Thirty days later, cardiac functions were evaluated by echocardiographic assessments of LVEF, LVFS, LV diastolic area (LVDa), and diastolic diameter (LVEDd), and the structural benefits of therapy were evaluated by measuring the LV infarct size as determined by echocardiography.

Histology and immunofluorescence

The left ventricles of the remaining rats were weighed to calculate the ratio of left-ventricular weight to body weight. The size of the infarct was obtained by calculating the percentage of the infarcted area against the whole LV area using a digital imaging program (Scion Image 4.03, Bethesda, MD, USA). The tissues from the autopsy specimens were embedded in paraffin or frozen for cryostat sectioning and were then stained by hematoxylin and eosin or used in immunofluorescence assays. For immunocytofluorescence, cells were fixed with fresh 4% paraformaldehyde in PBS.

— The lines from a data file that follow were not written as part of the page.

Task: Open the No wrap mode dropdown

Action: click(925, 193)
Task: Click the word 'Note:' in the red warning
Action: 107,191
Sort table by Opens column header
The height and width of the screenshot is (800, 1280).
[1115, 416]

QRT-PCR and immunoblotting

The cells and the autopsied tissues were collected and pulverized to extract RNA or protein for qRT-PCR and immunoblotting. Table 1 lists the sequences of the primers and probes used to analyze the expression of the human and rat genes.

Table 1 The sequences of primers and probes for real-time RT-PCR

Statistical analysis

The results are expressed as the mean±S.E.M. and were tested for significance using analysis of variance for multiple comparisons. Chi-square analysis was used to compare survival rates between groups. A P-value of <0.05 was considered statistically significant.

Online data supplementary figures

Supplementary Figure S1 in the online-only Data Supplement presents the experimental flow of the vselMSC development, and analysis of cooperation between HIF-2α and Oct4 in regulating vselMSC pluripotency, survival, proliferation, and therapeutic potential.